╭─ Working data

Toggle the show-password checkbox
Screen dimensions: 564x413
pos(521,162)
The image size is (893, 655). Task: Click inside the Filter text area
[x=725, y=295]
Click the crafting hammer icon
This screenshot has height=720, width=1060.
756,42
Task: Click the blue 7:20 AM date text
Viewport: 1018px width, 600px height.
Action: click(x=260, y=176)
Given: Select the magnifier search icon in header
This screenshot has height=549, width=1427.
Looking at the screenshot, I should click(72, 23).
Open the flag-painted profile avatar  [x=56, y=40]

╰─

Look through the data and gather every line with the string "icon" in it.

> **Answer**:
Click the crafting hammer icon
Given: Select the magnifier search icon in header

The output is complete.